インシデントレスポンスとは

インシデントレスポンスとは、情報セキュリティを脅かす事象(インシデント)への対応を行うこと。

情報セキュリティの分野におけるインシデントとは、コンピューターやネットワークのセキュリティを脅かす事象、すなわち、ウィルス感染や不正アクセス、不正侵入、データの改ざん、情報漏えいなどを指し、意図的であるか偶発的であるかを問わない。

インシデントレスポンスは、こうしたインシデントに対し、主に原因の調査や対応策の検討、サービス復旧や再発防止策の実施などの対応を適切に行う。サイバー攻撃が増加し、その範囲も広範にわたっている。こうした状況では、セキュリティ対策を万全に施していたとしても、すべてのインシデントを未然に防ぐことは不可能である。

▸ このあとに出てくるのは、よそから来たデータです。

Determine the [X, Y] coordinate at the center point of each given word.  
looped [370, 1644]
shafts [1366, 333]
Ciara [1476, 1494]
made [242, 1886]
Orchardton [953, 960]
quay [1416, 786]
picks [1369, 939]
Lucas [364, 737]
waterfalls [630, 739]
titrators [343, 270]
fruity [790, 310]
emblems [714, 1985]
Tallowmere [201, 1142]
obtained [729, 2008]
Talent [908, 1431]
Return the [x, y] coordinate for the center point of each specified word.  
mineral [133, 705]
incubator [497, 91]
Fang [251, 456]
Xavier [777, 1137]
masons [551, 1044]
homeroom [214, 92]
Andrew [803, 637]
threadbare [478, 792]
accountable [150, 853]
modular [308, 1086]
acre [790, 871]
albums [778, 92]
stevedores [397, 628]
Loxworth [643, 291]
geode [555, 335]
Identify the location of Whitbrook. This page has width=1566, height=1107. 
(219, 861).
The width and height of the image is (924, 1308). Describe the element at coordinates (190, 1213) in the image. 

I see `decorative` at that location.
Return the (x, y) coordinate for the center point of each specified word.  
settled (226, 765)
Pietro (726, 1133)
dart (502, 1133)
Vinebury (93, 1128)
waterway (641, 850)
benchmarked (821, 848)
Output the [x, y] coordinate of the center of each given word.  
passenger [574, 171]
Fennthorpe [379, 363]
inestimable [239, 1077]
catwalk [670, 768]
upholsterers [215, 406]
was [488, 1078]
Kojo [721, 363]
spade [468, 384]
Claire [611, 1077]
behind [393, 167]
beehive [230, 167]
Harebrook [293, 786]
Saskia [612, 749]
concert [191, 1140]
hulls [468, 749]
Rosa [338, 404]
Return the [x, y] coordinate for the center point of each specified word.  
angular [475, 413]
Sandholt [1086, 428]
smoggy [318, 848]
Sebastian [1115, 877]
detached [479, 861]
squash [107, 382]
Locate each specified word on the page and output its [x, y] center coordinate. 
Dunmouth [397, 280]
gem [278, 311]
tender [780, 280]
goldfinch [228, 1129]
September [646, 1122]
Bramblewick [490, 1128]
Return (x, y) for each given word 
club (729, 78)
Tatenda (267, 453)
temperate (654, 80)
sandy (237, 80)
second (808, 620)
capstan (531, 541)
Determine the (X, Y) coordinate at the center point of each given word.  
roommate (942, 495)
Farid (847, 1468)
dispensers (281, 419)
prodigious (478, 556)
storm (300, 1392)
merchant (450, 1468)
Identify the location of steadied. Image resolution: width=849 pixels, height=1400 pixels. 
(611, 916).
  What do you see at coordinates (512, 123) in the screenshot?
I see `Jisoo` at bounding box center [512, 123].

そこで、万が一、インシデントが発生した場合に迅速に対応し、被害の拡大を最小限にするための事後対応が求められる。特に、標的型攻撃などのように、特定のターゲットに対し、周到に、時間をかけて準備され、継続的に実行されるサイバー攻撃などに対応していくためには、常にメンバーや組織内で知識を共有し、事故を前提としたポリシー策定や手順の確立をしておくことが重要だ。

なお、こうしたインシデントレスポンスを行う組織をCSIRT(Computer Security Incident Response Team:シーサート)と呼ぶ。国内のシーサート活動を推進する組織が日本シーサート協議会、そして、国内外の関連組織とシーサート活動を連携する組織がJPCERT/CC(ジェイピーサート・コーディネーションセンター)である。